### Selected extract
#####
The Human Face of Disability

By: Liz Borkowski

scienceblogs.com/thepumphandle

September 20, 2011

If you hold a job right now, here's something to think about: If you became disabled and were no longer able to work, how would you pay your bills? If your disability were due to an on-the-job injury or an occupational illness, you might be able to get workers' compensation benefits. But what if you were paralyzed after falling down a flight of stairs at home or suffering a stroke? If you're lucky, you'll have disability insurance, which some employers offer as a benefit. But for most people whose ability to work becomes compromised before they're able to retire, disability payments from Social Security become a crucial source of income.

Heather Kovich, a physician who performed Social Security disability assessments, has written an excellent article for the magazine Guernica that shows how hard it is for disabled US workers to get what they need from our national safety net. Her account also demonstrates the difficulty of designing and implementing a system that provides decent benefits to those who truly need them at a reasonable cost to taxpayers.
#####
### Source data
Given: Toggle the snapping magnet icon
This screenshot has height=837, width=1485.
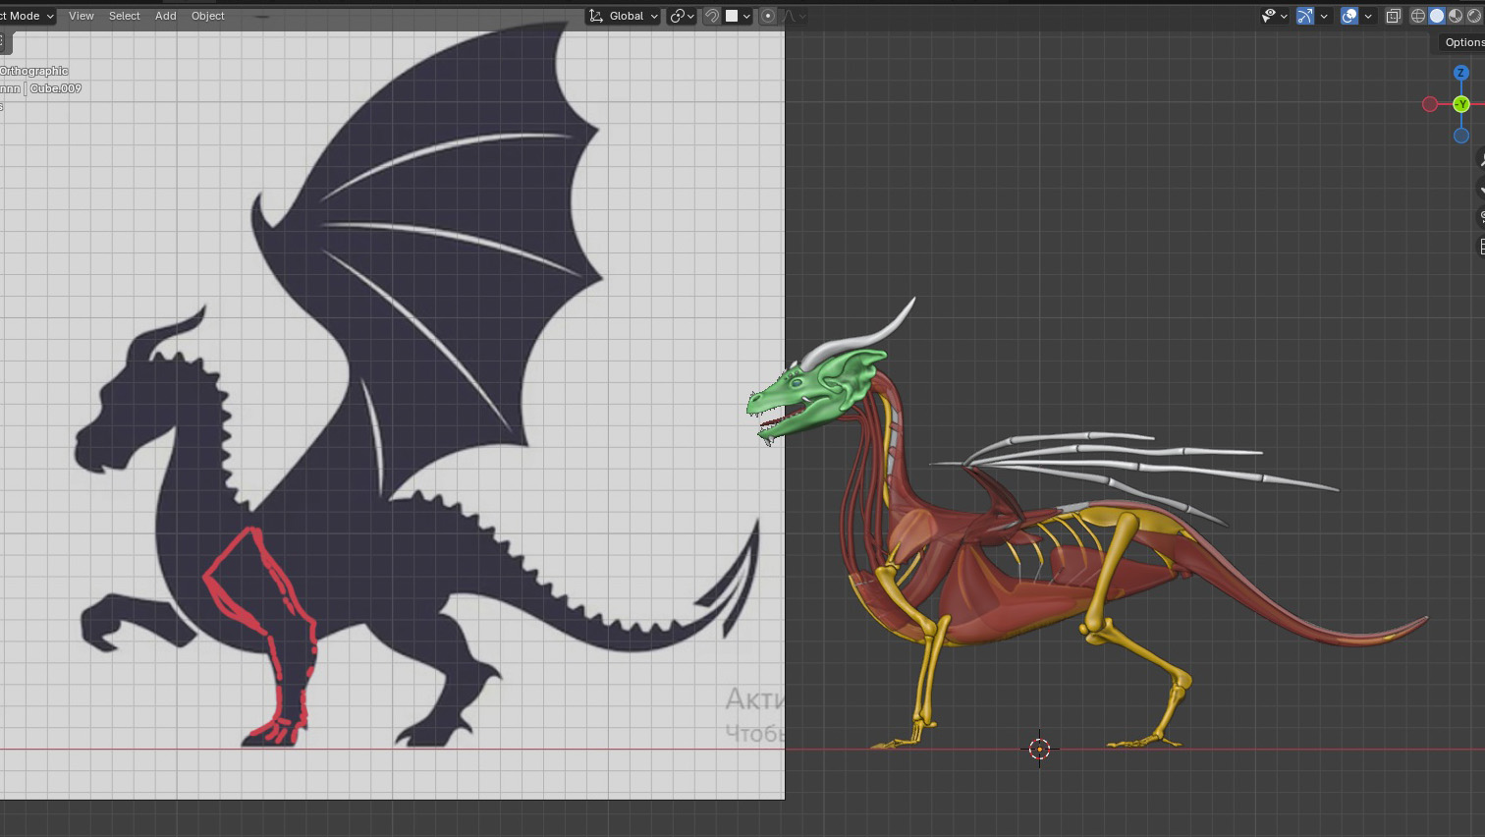Looking at the screenshot, I should [713, 16].
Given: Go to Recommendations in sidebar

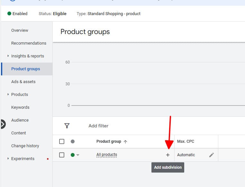Looking at the screenshot, I should (x=29, y=43).
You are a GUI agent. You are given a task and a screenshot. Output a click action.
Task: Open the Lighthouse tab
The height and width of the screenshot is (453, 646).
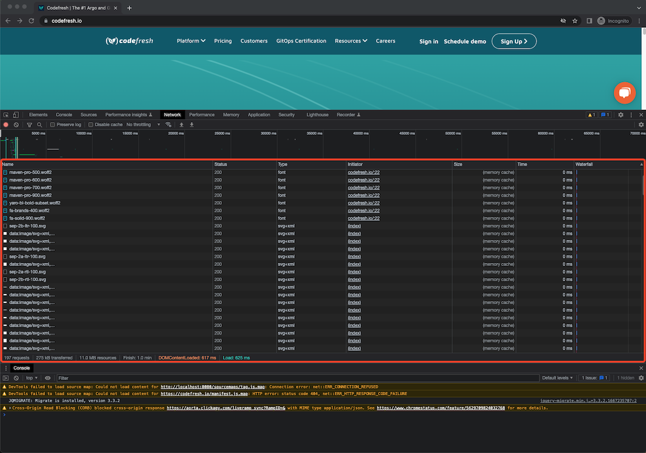[317, 115]
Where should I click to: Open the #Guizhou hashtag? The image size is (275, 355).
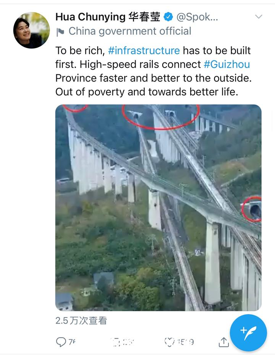click(226, 64)
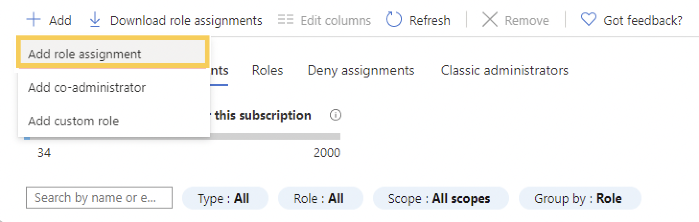The image size is (699, 222).
Task: Open the Classic administrators tab
Action: click(x=504, y=70)
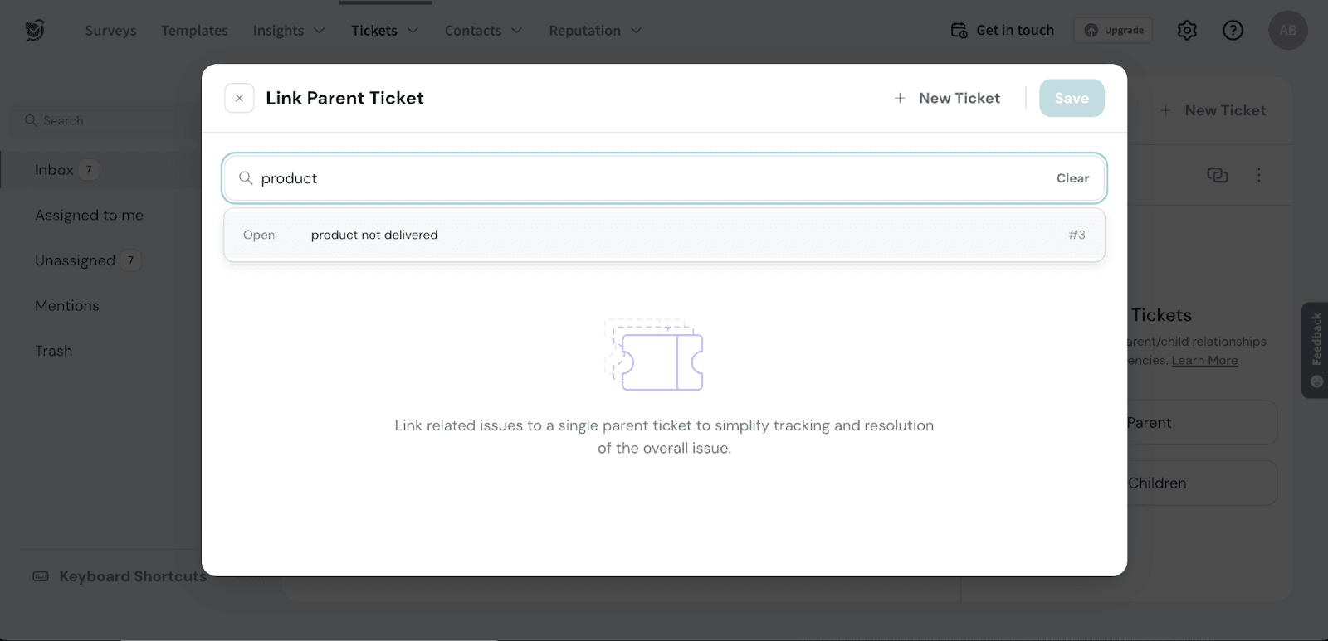
Task: Click the settings gear icon
Action: (x=1187, y=31)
#####
### Exercise objective
Reproduce the part of the disability benefits article between "If you hold" and "source of income.", inclusive.

### Task output
If you hold a job right now, here's something to think about: If you became disabled and were no longer able to work, how would you pay your bills? If your disability were due to an on-the-job injury or an occupational illness, you might be able to get workers' compensation benefits. But what if you were paralyzed after falling down a flight of stairs at home or suffering a stroke? If you're lucky, you'll have disability insurance, which some employers offer as a benefit. But for most people whose ability to work becomes compromised before they're able to retire, disability payments from Social Security become a crucial source of income.